● Your instructions: In the passage on Czech politics, who was named to run the prime minister's office?
##### Page text #####
Yet in the meantime he has named a certain Pavel Pribyl to run his prime minister’s office – the same Pavel Pribyl who was apparently in command of police forces which brutally broke up public demonstrations back in the revolutionary year of 1989, including the big one by students on Narodní trída on the 17th of November that basically got the Velvet Revolution going. Yet today Gross denies that Pribyl was involved in these things, although, as this article in Právo notes, Pribyl has never denied his involvement or even his command function.

Of course, that last link is to an article in Czech. I only want to pose briefly these latest Czech happenings to you, not only to pass along this sort of quick word, but also to contrast this sort of substantive current news, covered in all the Czech papers, with the quirky article in HN looking at American political campaign collectibles from a Czech viewpoint to which I devoted the bulk of previous space in this weblog entry. Basically, I judged that my audience would prefer to hear about the latter over the former, that it wouldn’t really pay to get too deep into the latest political shenanigans around the Czech Republic’s new ultra-young premier in terms of providing EuroSavant readers with the information resp. entertainment that they look for here.(And to my readers in Prague I especially apologize – you surely know what’s going on there already.) I ordinarily try not to get too deep into describing a specific country’s political happenings unless there’s a larger lesson that can be drawn out of that discussion. Especially the CR (even though I lived in its charming capital city for a while myself); after all, that’s half of the country that was described a few decades ago by Britain’s Neville Chamberlain as “a faraway place of which we know nothing.”
##### Data excerpt #####
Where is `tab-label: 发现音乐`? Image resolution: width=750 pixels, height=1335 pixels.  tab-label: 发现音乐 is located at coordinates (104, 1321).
#####
● Solved problem: Pavel Pribyl